_What is asked_:
State how many of the lines below contain the string "screw", matching case exactly, and reply with that number only.

_Input records_:
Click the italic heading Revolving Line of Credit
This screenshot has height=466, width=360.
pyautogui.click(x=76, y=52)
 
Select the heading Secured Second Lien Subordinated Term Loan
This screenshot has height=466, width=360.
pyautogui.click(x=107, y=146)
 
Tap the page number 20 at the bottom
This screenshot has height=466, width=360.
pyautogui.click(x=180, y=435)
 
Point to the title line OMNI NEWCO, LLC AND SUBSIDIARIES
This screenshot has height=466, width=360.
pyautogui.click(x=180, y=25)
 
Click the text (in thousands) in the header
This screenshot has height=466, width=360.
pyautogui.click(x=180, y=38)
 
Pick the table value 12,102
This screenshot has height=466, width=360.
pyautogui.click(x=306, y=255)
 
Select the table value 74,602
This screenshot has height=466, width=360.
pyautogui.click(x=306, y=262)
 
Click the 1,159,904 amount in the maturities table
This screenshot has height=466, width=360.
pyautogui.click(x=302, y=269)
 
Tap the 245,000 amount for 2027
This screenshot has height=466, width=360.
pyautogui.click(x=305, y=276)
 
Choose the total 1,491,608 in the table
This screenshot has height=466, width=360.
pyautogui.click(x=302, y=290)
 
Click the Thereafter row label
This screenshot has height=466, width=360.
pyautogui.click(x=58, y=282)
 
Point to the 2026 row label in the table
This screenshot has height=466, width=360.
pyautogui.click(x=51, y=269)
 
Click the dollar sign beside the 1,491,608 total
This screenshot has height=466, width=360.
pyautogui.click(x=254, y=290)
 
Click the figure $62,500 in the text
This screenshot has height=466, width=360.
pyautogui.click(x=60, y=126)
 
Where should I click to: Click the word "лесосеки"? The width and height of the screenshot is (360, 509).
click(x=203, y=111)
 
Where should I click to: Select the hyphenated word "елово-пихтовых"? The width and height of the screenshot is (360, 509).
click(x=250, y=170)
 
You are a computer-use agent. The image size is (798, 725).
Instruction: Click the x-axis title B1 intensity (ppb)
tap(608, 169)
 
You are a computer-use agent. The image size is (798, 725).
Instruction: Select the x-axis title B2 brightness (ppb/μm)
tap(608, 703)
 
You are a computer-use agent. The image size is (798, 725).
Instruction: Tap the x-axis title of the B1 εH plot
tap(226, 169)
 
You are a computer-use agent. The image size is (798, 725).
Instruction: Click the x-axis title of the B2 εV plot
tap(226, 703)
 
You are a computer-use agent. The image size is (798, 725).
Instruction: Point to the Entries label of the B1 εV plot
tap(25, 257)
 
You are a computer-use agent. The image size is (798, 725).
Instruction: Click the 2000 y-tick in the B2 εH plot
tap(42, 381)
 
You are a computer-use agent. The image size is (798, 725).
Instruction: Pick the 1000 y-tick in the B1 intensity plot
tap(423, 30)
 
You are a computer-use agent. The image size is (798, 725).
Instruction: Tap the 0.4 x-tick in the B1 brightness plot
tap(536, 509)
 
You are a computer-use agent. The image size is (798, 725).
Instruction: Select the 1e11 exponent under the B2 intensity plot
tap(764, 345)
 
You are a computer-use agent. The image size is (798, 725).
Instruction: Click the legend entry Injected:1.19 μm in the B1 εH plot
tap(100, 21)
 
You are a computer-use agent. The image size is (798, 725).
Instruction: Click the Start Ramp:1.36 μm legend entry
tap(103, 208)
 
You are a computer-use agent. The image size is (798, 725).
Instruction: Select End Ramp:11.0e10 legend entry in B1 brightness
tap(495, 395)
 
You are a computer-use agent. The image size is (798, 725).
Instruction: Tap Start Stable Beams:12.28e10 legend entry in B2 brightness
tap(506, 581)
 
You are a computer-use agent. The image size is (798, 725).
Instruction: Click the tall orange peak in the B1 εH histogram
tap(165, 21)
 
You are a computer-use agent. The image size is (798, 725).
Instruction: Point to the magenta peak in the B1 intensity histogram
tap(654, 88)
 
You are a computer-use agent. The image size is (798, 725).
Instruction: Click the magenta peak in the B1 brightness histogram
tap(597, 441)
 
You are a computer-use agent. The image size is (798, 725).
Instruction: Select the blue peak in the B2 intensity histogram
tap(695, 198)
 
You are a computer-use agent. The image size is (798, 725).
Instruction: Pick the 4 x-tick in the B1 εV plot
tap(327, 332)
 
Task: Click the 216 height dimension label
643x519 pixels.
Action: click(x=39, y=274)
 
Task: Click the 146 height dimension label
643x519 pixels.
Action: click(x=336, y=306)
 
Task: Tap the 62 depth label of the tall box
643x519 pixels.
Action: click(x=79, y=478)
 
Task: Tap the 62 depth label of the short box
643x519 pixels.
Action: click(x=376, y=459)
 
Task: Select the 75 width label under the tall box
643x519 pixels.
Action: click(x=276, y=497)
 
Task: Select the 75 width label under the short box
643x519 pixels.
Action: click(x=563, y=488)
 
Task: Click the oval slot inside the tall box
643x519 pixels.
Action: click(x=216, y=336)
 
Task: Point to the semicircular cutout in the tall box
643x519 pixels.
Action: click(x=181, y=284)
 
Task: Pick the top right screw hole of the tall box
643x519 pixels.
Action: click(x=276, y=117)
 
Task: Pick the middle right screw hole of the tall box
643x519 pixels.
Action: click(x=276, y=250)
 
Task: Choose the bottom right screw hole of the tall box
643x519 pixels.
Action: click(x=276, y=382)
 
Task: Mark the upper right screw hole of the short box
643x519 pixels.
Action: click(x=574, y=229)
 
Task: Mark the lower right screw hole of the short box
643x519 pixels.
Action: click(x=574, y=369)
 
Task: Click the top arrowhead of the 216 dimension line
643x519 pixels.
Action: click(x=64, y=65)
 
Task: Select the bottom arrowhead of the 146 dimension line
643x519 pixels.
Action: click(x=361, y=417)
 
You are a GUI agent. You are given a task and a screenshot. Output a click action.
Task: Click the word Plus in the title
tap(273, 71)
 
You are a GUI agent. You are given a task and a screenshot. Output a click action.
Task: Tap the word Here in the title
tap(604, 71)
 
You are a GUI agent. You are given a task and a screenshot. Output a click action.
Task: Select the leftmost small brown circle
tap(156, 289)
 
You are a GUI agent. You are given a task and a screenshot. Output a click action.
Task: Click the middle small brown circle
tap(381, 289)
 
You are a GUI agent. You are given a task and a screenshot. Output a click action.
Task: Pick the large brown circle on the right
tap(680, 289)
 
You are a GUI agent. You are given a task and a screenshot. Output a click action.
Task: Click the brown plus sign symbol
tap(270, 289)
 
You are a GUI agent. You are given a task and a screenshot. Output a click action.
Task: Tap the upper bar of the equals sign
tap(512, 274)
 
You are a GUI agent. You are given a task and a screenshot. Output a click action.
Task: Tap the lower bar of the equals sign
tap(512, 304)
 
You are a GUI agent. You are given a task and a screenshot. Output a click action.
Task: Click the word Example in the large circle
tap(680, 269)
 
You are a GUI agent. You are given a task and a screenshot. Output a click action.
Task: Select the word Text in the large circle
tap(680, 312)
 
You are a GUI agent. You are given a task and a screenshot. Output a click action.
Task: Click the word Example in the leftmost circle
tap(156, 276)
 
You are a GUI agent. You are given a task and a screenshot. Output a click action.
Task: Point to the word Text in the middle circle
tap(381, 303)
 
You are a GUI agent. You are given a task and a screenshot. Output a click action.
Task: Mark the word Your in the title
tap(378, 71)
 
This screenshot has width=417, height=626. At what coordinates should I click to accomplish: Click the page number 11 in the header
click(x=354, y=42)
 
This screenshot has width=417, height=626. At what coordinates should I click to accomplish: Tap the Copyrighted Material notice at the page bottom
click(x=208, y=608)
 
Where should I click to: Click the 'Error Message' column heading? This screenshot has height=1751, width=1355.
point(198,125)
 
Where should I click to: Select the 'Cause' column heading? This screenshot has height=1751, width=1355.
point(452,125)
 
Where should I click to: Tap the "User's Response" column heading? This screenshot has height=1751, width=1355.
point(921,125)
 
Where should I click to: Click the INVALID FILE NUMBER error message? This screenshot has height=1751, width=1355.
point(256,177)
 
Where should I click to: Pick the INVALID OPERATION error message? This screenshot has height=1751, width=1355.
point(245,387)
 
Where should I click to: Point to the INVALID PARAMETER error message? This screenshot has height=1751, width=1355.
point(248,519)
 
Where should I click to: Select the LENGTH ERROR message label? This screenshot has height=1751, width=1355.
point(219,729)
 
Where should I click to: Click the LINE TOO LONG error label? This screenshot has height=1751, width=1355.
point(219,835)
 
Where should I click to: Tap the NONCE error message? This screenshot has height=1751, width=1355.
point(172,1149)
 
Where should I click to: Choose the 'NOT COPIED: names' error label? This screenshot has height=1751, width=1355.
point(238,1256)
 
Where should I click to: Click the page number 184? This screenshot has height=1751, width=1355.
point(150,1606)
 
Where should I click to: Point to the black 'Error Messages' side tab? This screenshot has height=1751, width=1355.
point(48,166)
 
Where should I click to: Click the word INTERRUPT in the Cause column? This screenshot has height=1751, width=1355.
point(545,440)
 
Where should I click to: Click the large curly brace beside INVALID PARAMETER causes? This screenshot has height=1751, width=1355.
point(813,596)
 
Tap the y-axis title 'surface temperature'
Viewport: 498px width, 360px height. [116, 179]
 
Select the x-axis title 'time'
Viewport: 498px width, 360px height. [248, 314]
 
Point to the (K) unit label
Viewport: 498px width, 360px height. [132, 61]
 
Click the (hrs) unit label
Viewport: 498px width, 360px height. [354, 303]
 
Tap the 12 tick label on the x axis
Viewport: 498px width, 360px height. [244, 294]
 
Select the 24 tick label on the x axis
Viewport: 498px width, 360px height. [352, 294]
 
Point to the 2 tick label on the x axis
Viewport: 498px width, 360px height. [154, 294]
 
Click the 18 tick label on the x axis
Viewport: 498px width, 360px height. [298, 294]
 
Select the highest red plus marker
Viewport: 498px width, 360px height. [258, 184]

_Response below_:
5